Однако через неделю Родионов почувствовал, что дикая таежная красота начинает ему приедаться, что все это очень хорошо и красиво, но горы будто давят на него своей тяжестью, и ему стало казаться, что тайга следит за каждым шагом его хрупкого, уязвимого тела. Это чувство бывало особенно сильным в послеобеденное время, когда солнце зависало над озером и медленно клонилось к противоположному берегу.

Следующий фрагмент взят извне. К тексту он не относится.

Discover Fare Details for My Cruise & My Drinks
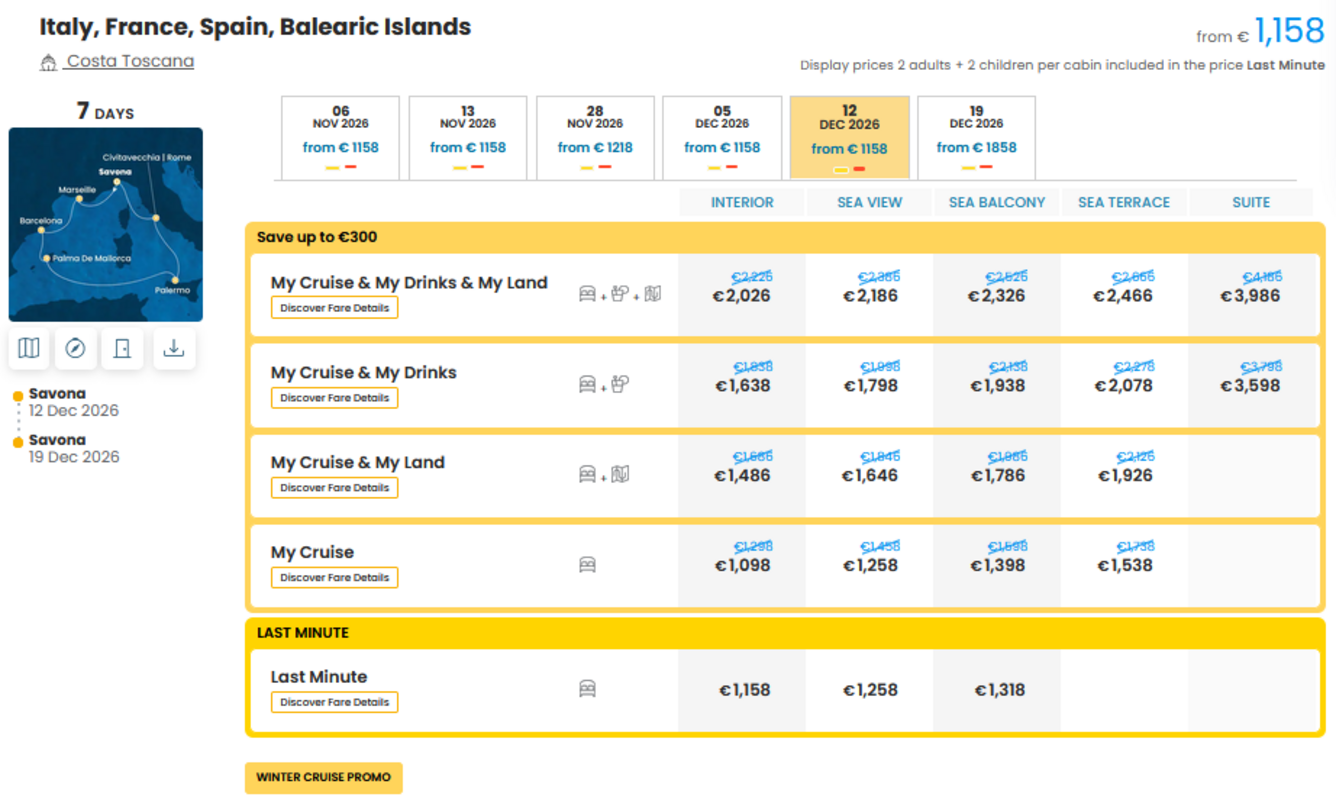334,398
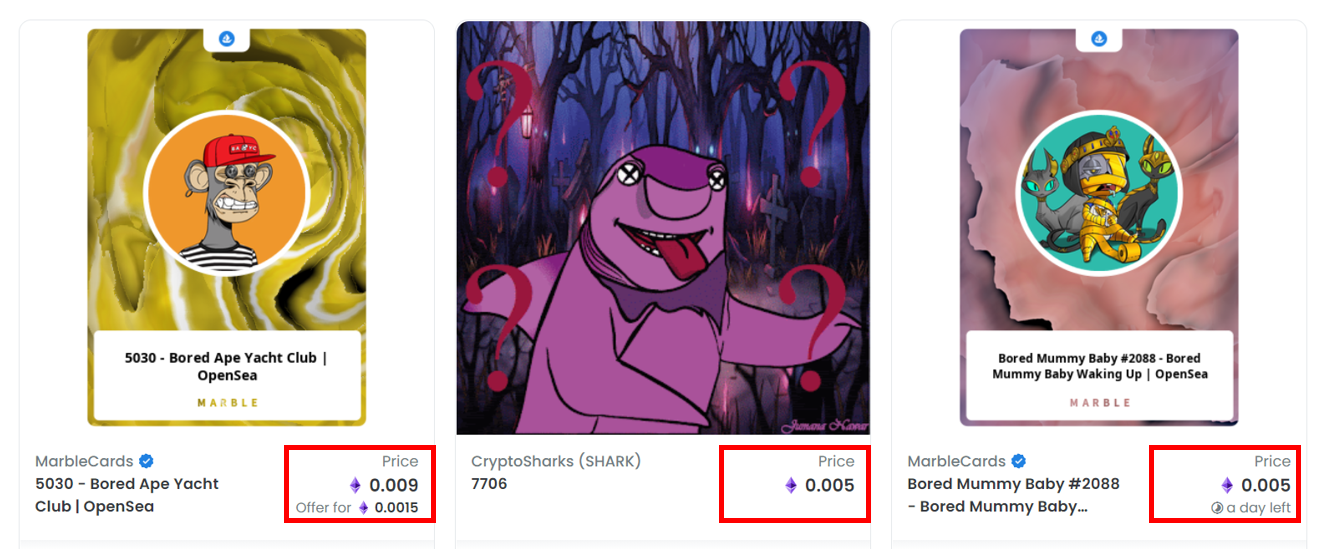Image resolution: width=1324 pixels, height=549 pixels.
Task: Open MarbleCards collection on Bored Mummy Baby listing
Action: [956, 461]
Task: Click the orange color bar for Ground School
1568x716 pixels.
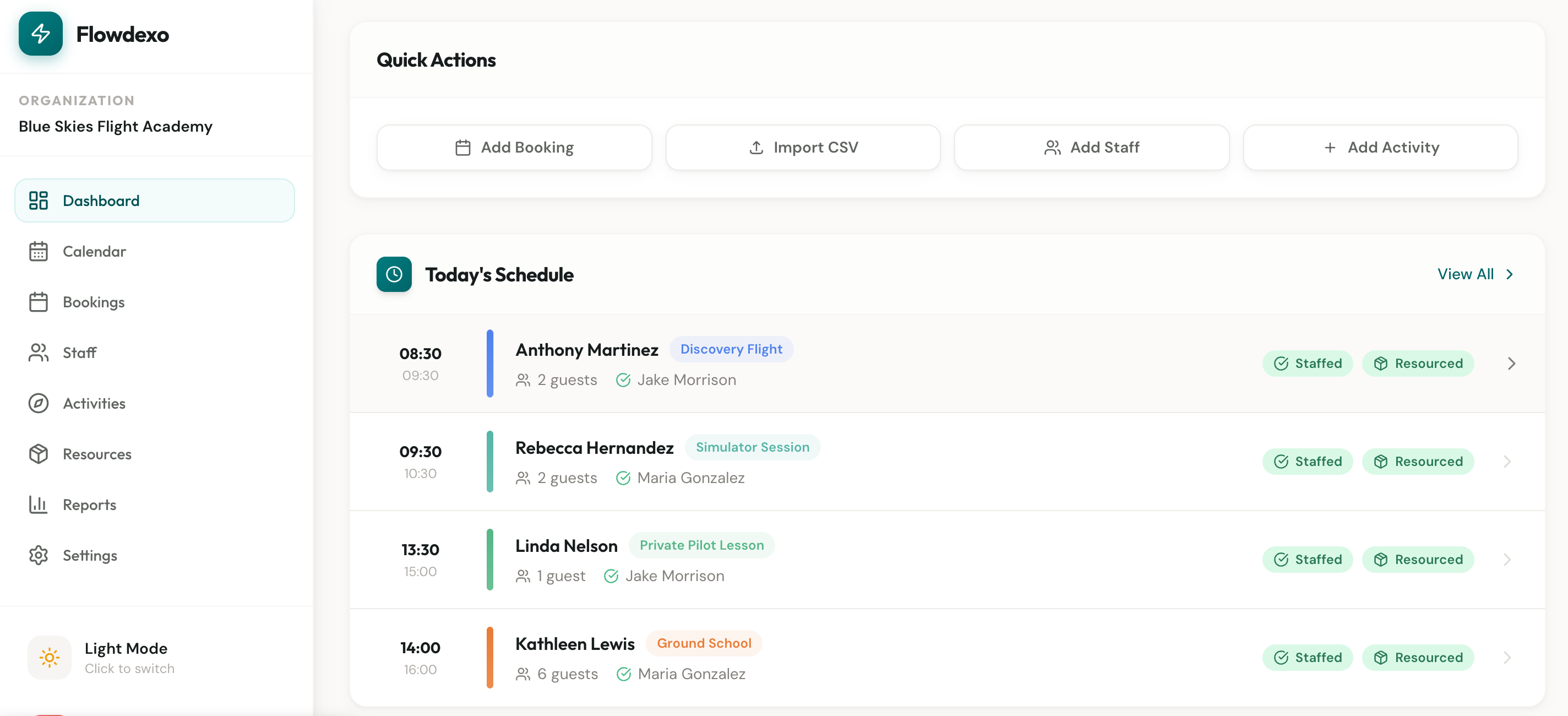Action: [489, 658]
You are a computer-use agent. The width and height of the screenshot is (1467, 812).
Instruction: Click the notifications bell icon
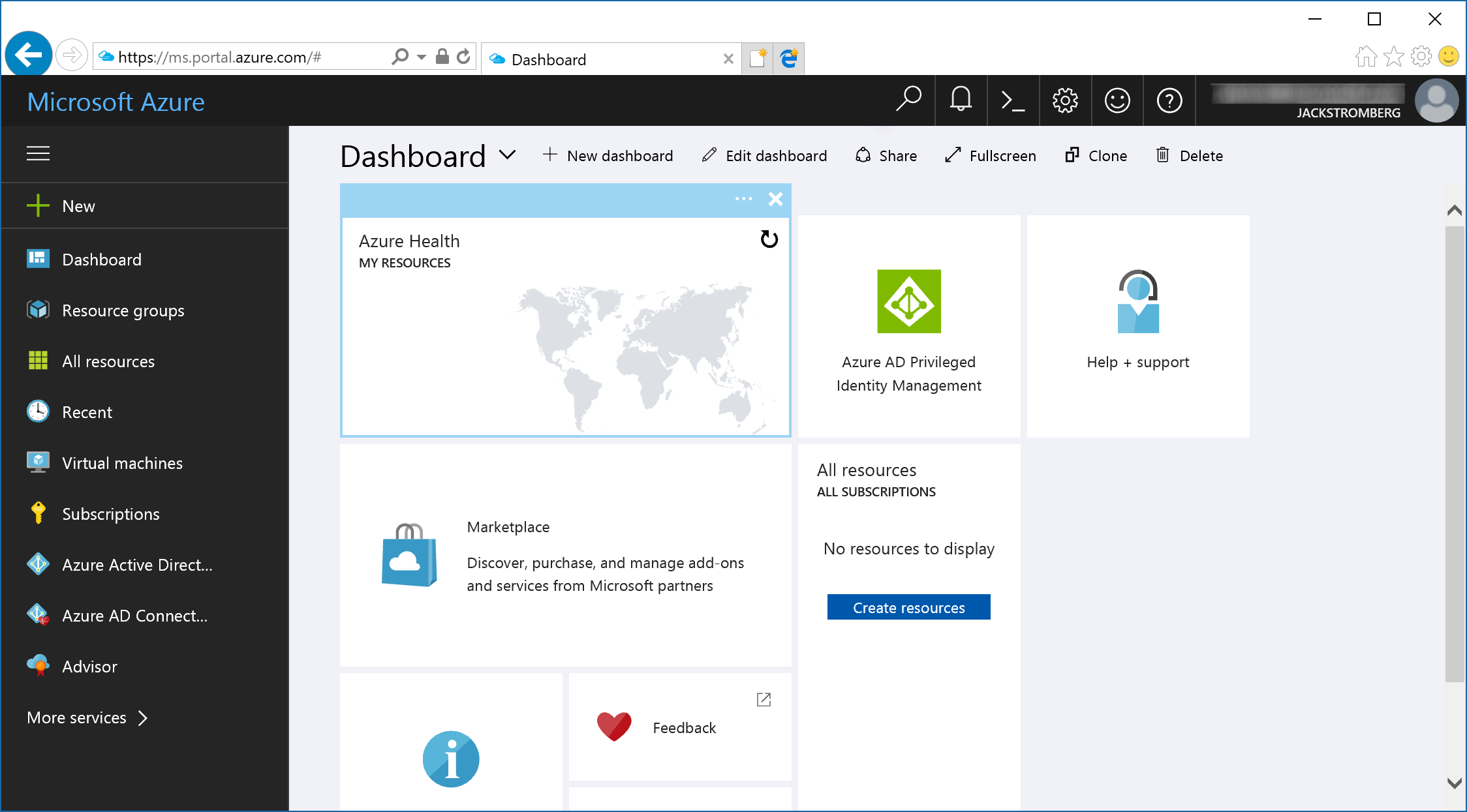(961, 101)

В эти часы он отчетливо ощущал какую-то опасность, исходившую от молчаливой, безбрежной тайги, и боялся уходить, как прежде, далеко от дома, сидел на берегу, без прежней радости и азарта таская хариусов, и все время слушал, не возникнет ли в тайге посторонний звук. Звук этот действительно иногда возникал, то сыпался с кручи камень, то скрипело дерево, и тогда у него сжималось сердце, чудилось, что сейчас выйдет из тайги большой мохнатый зверь, давно притаившийся в ее чреве. Но никто не выходил, только сыпались сами собою камни и катились в прозрачную холодную воду. Постепенно страх распространился и на другое время суток, только утром он чувствовал себя покойно, но ближе к полудню его не покидало ощущение тревоги, с каждым днем все больше отравлявшее душу.
Однажды, когда они сидели у костра и ужинали, вдруг хрипло, яростно захлебываясь, зарычала на черноту тайги лайка.
— Ну чего? Кого ты испугалась? Кто там? — спросил Алтухов и ласково погладил собаку, но та только поджала хвост и дрожала у его ног.
— Дурочка еще, — сказал Алтухов с сожалением. — А хозяин ходит, черт, где-то близко. Где-то ходит, но к засидке не идет, что-то ему не нравится, не нравится что-то, — бормотал он, и Родионов явственно представил, как совсем рядом с ним, может быть, в ста, в пятидесяти шагах, неслышный, крадется большой и сильный зверь, видит их освещенные пламенем лица и следит за каждым движением.